*** The data Section Begins ***

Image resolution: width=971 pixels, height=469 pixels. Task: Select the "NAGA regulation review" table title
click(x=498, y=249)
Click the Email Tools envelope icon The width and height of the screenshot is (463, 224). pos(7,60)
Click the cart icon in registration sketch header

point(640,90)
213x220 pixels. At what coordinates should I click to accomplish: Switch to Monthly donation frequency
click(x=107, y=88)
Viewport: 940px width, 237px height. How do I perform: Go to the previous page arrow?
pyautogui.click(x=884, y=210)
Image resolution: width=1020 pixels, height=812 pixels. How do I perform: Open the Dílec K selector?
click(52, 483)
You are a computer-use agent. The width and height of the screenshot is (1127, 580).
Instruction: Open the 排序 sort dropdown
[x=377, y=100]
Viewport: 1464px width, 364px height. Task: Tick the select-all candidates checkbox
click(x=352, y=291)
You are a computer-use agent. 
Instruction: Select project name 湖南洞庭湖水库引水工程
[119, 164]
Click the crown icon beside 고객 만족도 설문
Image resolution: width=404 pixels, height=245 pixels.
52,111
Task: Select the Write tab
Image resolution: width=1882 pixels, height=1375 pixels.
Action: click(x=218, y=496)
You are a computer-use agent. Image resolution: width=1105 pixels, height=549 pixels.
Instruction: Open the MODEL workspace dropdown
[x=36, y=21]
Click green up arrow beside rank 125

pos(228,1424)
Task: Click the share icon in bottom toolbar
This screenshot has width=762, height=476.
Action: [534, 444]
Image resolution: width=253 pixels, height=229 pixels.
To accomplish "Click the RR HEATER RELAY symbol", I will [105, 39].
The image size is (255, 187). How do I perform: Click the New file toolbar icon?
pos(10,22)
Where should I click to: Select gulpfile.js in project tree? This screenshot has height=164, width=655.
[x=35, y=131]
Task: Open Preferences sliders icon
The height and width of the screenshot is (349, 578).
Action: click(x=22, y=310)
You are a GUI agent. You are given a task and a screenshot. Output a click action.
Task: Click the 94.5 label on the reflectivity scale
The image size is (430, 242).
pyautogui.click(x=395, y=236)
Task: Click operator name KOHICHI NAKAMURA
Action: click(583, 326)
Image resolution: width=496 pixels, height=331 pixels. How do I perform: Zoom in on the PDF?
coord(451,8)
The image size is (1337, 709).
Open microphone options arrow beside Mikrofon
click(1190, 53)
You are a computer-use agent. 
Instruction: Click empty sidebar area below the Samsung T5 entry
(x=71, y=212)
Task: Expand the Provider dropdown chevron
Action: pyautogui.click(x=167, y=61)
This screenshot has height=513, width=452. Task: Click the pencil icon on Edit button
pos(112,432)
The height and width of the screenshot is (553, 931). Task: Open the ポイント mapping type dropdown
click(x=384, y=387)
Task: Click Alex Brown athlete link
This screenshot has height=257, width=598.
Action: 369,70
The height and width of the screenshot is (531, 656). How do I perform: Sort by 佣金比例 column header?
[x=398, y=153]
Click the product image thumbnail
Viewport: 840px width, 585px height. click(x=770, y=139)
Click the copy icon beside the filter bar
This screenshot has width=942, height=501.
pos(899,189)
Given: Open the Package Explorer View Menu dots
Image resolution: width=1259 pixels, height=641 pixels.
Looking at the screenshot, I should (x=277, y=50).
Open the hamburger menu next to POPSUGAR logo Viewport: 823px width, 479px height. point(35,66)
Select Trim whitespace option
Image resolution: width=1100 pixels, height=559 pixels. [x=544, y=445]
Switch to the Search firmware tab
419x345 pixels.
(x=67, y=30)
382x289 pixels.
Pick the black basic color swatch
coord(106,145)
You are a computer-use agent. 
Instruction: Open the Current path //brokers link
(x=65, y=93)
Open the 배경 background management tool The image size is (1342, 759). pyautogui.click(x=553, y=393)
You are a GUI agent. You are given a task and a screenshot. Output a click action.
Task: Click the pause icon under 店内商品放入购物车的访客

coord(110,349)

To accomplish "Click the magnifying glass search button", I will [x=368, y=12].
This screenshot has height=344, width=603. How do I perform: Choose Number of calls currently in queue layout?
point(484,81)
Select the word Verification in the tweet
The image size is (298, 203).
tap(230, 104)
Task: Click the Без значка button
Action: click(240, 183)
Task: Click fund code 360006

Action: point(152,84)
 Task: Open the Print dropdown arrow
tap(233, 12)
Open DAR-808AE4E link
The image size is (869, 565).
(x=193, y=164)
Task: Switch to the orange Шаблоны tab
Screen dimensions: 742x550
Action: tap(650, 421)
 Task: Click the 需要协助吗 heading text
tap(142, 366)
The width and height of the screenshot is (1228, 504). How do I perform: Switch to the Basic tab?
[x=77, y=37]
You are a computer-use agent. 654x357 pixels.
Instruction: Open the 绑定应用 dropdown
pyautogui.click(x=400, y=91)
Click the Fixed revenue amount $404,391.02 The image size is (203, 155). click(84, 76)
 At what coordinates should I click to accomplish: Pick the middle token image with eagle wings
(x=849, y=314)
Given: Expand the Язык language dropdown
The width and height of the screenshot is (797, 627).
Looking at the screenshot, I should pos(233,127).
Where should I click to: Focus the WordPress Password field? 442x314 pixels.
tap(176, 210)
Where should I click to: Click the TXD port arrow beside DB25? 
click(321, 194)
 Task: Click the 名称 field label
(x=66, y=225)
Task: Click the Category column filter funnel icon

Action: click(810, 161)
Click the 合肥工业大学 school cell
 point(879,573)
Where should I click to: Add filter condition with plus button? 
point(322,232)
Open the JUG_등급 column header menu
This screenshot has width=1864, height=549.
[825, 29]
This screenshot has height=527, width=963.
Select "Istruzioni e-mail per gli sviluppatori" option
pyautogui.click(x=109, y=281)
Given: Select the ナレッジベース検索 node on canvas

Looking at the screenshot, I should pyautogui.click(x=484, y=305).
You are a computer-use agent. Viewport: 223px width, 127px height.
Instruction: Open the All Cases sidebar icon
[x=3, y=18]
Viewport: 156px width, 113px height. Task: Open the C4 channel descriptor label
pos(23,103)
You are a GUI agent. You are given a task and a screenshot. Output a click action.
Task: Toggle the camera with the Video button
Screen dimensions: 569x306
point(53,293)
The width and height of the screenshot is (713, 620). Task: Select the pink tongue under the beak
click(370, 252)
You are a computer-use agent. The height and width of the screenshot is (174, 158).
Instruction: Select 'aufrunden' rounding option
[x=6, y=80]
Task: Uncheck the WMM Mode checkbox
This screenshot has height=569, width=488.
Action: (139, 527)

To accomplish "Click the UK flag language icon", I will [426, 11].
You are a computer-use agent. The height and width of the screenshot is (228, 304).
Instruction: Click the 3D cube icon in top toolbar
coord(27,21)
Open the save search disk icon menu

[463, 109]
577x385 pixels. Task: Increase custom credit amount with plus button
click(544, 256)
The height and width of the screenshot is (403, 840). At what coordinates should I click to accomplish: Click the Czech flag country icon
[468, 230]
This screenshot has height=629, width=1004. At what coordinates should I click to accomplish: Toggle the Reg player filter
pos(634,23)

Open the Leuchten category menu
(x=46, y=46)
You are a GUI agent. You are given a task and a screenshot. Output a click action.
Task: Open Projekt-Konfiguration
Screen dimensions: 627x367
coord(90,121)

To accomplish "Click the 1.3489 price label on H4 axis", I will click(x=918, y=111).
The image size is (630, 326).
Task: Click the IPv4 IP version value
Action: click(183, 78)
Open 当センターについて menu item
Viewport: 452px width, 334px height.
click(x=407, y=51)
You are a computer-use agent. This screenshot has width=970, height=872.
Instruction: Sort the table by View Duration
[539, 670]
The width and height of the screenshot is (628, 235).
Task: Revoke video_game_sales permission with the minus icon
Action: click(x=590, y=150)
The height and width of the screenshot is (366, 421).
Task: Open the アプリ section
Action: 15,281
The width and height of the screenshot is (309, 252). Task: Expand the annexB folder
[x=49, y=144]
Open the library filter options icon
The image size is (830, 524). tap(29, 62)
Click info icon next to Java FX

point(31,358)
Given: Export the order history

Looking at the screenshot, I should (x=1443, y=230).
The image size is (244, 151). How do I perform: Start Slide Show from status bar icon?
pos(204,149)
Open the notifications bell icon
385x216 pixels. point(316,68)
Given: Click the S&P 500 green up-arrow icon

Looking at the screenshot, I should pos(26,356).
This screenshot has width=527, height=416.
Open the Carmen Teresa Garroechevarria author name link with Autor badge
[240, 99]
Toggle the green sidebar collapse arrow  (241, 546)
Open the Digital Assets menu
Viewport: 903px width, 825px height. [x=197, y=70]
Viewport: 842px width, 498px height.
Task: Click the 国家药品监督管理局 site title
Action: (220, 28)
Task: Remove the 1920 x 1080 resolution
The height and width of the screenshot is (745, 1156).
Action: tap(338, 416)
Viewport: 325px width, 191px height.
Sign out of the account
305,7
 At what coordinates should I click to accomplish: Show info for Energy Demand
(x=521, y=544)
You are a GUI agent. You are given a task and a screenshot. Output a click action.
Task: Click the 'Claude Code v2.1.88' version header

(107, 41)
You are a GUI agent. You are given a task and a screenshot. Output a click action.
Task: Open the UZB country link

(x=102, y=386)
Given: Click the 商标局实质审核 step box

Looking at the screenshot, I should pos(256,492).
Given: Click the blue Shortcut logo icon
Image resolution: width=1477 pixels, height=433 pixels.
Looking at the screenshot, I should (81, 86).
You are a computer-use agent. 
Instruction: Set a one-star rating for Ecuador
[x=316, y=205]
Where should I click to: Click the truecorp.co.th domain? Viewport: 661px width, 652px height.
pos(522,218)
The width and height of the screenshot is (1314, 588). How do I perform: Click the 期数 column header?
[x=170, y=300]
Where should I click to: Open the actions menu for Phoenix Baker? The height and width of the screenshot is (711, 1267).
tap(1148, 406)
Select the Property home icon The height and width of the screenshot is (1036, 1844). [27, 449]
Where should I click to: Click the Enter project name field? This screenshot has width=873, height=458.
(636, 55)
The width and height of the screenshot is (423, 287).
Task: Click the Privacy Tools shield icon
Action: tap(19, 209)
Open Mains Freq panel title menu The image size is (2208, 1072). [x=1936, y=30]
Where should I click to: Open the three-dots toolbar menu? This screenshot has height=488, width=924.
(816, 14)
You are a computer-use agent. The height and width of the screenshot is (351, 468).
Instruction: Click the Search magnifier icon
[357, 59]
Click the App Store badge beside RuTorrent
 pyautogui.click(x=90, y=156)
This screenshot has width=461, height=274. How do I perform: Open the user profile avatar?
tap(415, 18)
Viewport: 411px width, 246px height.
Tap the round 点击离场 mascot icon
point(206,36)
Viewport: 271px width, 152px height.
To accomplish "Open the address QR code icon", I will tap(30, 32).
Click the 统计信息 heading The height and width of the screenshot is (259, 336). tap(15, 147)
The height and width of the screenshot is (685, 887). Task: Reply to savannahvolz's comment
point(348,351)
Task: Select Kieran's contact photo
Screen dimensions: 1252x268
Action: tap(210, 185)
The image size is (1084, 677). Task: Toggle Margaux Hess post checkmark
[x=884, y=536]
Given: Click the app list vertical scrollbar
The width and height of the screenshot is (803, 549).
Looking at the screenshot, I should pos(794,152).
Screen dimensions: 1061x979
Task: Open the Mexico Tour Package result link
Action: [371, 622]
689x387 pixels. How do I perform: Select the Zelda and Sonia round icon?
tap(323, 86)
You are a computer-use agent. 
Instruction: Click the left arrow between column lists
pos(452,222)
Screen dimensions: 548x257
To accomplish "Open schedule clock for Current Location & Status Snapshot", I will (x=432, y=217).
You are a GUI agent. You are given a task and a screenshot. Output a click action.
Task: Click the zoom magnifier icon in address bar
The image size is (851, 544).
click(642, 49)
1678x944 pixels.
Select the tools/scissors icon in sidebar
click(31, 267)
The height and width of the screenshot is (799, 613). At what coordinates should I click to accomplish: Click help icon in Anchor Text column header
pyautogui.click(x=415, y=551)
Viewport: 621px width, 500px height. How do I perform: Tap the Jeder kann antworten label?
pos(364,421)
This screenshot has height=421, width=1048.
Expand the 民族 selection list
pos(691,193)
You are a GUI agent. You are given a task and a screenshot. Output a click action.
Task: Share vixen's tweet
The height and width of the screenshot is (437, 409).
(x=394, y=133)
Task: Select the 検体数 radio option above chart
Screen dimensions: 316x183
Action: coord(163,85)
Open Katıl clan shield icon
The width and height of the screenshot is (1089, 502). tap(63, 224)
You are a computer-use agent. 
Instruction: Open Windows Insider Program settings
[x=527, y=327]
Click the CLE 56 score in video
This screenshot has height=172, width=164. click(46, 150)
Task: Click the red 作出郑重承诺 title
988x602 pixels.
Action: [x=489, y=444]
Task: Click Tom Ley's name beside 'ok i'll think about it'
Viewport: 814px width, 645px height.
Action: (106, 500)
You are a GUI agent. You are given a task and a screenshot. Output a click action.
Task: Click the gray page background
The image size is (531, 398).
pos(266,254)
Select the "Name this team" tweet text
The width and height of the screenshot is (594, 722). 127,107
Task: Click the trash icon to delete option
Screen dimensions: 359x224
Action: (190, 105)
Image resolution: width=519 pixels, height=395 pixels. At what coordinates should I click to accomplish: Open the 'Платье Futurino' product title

*** The data Section Ends ***

- Your assignment: Within the material above, transcribe exactly the lines that run from the line holding "Open the notifications bell icon" through the line holding "Select the Property".

- Problem solution:
Open the notifications bell icon
385x216 pixels. point(316,68)
Given: Click the S&P 500 green up-arrow icon

Looking at the screenshot, I should pos(26,356).
This screenshot has width=527, height=416.
Open the Carmen Teresa Garroechevarria author name link with Autor badge
[240, 99]
Toggle the green sidebar collapse arrow  (241, 546)
Open the Digital Assets menu
Viewport: 903px width, 825px height. [x=197, y=70]
Viewport: 842px width, 498px height.
Task: Click the 国家药品监督管理局 site title
Action: (220, 28)
Task: Remove the 1920 x 1080 resolution
The height and width of the screenshot is (745, 1156).
Action: tap(338, 416)
Viewport: 325px width, 191px height.
Sign out of the account
305,7
 At what coordinates should I click to accomplish: Show info for Energy Demand
(x=521, y=544)
You are a GUI agent. You are given a task and a screenshot. Output a click action.
Task: Click the 'Claude Code v2.1.88' version header

(107, 41)
You are a GUI agent. You are given a task and a screenshot. Output a click action.
Task: Open the UZB country link

(x=102, y=386)
Given: Click the 商标局实质审核 step box

Looking at the screenshot, I should pos(256,492).
Given: Click the blue Shortcut logo icon
Image resolution: width=1477 pixels, height=433 pixels.
Looking at the screenshot, I should (81, 86).
You are a computer-use agent. 
Instruction: Set a one-star rating for Ecuador
[x=316, y=205]
Where should I click to: Click the truecorp.co.th domain? Viewport: 661px width, 652px height.
pos(522,218)
The width and height of the screenshot is (1314, 588). How do I perform: Click the 期数 column header?
[x=170, y=300]
Where should I click to: Open the actions menu for Phoenix Baker? The height and width of the screenshot is (711, 1267).
tap(1148, 406)
Select the Property home icon The height and width of the screenshot is (1036, 1844). [27, 449]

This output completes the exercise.